Most businesses are in the intellectual property business, whether they know it or not. Up to the 1980s tangible assets – land, buildings, machines, vehicles, stock – accounted for 80% of the value of the companies making up the economy. Now, forty years on, that 80% of company value is made up of intangibles – patents in inventions, trade marks, rights in designs, copyright in software and media products, confidential information and know-how, data and databases. In intellectual property, that is.
That intellectual property only exists, in the case of patents, trade marks and registered design rights, once it has been registered. The other cases need careful identification, protection and exploitation. It takes advice and investment for a business to grow and exploit this kind of property.
The UK’s image of itself as a hotbed of creativity and innovation doesn’t however extend to intellectual property protection.
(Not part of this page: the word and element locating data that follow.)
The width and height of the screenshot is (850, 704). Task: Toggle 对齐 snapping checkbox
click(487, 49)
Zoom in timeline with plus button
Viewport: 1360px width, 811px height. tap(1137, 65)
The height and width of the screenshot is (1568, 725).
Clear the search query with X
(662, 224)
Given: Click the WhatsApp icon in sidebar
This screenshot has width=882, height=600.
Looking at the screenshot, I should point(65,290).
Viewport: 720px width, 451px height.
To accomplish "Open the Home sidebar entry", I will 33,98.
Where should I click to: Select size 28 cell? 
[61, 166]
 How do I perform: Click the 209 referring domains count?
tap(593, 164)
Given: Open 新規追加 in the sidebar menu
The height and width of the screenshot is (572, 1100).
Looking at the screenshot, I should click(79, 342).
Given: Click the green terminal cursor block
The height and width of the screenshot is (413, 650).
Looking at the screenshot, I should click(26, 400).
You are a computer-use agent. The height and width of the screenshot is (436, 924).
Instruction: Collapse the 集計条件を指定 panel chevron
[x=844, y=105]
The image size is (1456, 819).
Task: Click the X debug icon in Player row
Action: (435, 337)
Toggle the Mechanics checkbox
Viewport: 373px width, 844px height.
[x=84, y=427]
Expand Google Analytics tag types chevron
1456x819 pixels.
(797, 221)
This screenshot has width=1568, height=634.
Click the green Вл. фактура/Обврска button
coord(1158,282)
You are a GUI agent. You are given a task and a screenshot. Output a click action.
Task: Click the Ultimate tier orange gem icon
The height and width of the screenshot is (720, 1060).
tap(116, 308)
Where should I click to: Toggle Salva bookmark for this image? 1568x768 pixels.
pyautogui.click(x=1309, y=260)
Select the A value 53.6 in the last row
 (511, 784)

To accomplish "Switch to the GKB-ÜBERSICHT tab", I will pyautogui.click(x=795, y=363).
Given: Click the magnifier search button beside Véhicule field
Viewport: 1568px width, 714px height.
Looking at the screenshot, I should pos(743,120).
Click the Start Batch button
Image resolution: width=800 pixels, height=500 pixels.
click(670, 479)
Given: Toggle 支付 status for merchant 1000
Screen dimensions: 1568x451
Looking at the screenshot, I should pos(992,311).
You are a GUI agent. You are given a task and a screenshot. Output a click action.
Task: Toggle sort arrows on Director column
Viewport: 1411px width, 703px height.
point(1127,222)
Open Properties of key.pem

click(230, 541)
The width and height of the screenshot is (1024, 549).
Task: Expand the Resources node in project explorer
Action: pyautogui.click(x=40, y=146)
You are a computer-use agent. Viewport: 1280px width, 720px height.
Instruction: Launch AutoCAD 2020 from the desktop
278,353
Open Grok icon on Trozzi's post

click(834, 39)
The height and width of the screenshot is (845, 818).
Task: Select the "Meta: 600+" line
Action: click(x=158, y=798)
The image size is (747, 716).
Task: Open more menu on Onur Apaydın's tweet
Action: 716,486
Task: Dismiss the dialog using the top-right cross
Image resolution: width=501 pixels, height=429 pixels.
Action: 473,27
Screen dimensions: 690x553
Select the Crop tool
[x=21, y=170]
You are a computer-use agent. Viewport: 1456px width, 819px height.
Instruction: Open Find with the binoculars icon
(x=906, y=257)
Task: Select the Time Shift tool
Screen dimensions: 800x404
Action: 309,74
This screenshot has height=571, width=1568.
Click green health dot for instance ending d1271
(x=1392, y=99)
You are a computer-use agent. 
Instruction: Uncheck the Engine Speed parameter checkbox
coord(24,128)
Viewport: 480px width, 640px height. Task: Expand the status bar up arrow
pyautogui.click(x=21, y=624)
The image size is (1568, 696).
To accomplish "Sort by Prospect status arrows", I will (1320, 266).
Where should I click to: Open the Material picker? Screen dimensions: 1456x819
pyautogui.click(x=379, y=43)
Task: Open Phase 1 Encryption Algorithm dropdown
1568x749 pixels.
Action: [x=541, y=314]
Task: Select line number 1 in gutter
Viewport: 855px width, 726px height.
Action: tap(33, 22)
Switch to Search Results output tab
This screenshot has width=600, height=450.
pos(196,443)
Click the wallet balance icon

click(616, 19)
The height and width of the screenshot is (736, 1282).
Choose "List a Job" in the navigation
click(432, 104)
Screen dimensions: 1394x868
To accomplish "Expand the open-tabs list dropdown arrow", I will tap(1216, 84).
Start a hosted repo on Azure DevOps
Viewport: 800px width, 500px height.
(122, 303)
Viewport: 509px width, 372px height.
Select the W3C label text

The World Intellectual Property Organisation publishes annual league tables of which countries make the most patent, design and trade mark applications. That’s not the only test, of course, but’s it’s a decent indicator.
The UK lags well behind countries such as China, Korea, Japan, Germany and Switzerland, even when the figures are adjusted for population and GDP. And why? Most of us who advise innovators and brand creators in the UK would agree that it’s not creativity they lack so much as the willingness – or ability – to back themselves with investment. It’s a cost thing.
And now we face the prospect of a No Deal Brexit. Amid all the arguments about red lines, backstops and Boris’s Neighbourhood Watch, intellectual property law gets little or no coverage. But when Brexit comes, we have to face a major watershed. The law in the UK has been harmonised with that of the EU for forty years and more, and many companies have rights that are registered not in the UK but across the EU.
In the Withdrawal Agreement, rejected so often by Parliament, there were provisions designed to keep intellectual property law and rights pretty much as they are now. The current Government has published plans for No Deal Brexit designed to get us largely to the same place. In both cases, rights registered throughout the EU are to be transformed into one EU right and one UK right, which may not be as straightforward as it looks. Then, after that, the two systems of law governing each of those rights will diverge again.
Now we can only guess what, if anything, any replacement government might decide to do about intellectual property law and the rights it protects. Turbulent times, and time for prudent businesses to consider investing in some advice to protect their most valuable assets.
Please note this information is provided by way of example and may not be complete and is certainly not intended to constitute legal advice. You should take bespoke advice for your circumstances.